# Problem statement
Output every line of the listing as it stands.
*** Opening of Provided data ***
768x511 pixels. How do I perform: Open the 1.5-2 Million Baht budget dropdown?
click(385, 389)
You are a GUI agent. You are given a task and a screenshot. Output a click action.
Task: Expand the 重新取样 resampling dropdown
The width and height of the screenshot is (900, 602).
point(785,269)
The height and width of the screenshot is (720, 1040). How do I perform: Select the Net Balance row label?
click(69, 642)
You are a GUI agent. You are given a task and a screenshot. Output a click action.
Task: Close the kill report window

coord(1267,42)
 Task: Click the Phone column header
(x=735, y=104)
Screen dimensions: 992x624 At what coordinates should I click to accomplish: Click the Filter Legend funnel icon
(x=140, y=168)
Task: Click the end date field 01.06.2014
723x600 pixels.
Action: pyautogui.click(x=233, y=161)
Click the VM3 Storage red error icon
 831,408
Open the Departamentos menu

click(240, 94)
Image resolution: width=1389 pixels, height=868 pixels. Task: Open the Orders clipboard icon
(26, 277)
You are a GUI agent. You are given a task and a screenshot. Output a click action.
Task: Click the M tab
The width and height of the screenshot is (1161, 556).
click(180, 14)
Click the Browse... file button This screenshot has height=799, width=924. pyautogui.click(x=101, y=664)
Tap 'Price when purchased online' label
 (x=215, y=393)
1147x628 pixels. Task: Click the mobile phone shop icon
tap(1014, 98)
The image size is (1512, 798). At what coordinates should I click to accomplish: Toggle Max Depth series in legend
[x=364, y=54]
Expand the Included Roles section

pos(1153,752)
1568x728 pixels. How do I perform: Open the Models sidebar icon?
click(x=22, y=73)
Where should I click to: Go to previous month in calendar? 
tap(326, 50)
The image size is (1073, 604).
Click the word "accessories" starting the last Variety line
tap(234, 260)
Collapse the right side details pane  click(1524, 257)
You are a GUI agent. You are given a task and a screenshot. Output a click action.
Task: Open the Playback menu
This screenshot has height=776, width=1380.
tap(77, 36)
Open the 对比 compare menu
*** Close of Provided data ***
# Result below
768x511 pixels. How do I perform: Open the 1.5-2 Million Baht budget dropdown?
click(385, 389)
You are a GUI agent. You are given a task and a screenshot. Output a click action.
Task: Expand the 重新取样 resampling dropdown
The width and height of the screenshot is (900, 602).
point(785,269)
The height and width of the screenshot is (720, 1040). How do I perform: Select the Net Balance row label?
click(69, 642)
You are a GUI agent. You are given a task and a screenshot. Output a click action.
Task: Close the kill report window

coord(1267,42)
 Task: Click the Phone column header
(x=735, y=104)
Screen dimensions: 992x624 At what coordinates should I click to accomplish: Click the Filter Legend funnel icon
(x=140, y=168)
Task: Click the end date field 01.06.2014
723x600 pixels.
Action: pyautogui.click(x=233, y=161)
Click the VM3 Storage red error icon
 831,408
Open the Departamentos menu

click(240, 94)
Image resolution: width=1389 pixels, height=868 pixels. Task: Open the Orders clipboard icon
(26, 277)
You are a GUI agent. You are given a task and a screenshot. Output a click action.
Task: Click the M tab
The width and height of the screenshot is (1161, 556).
click(180, 14)
Click the Browse... file button This screenshot has height=799, width=924. pyautogui.click(x=101, y=664)
Tap 'Price when purchased online' label
 (x=215, y=393)
1147x628 pixels. Task: Click the mobile phone shop icon
tap(1014, 98)
The image size is (1512, 798). At what coordinates should I click to accomplish: Toggle Max Depth series in legend
[x=364, y=54]
Expand the Included Roles section

pos(1153,752)
1568x728 pixels. How do I perform: Open the Models sidebar icon?
click(x=22, y=73)
Where should I click to: Go to previous month in calendar? 
tap(326, 50)
The image size is (1073, 604).
Click the word "accessories" starting the last Variety line
tap(234, 260)
Collapse the right side details pane  click(1524, 257)
You are a GUI agent. You are given a task and a screenshot. Output a click action.
Task: Open the Playback menu
This screenshot has height=776, width=1380.
tap(77, 36)
Open the 对比 compare menu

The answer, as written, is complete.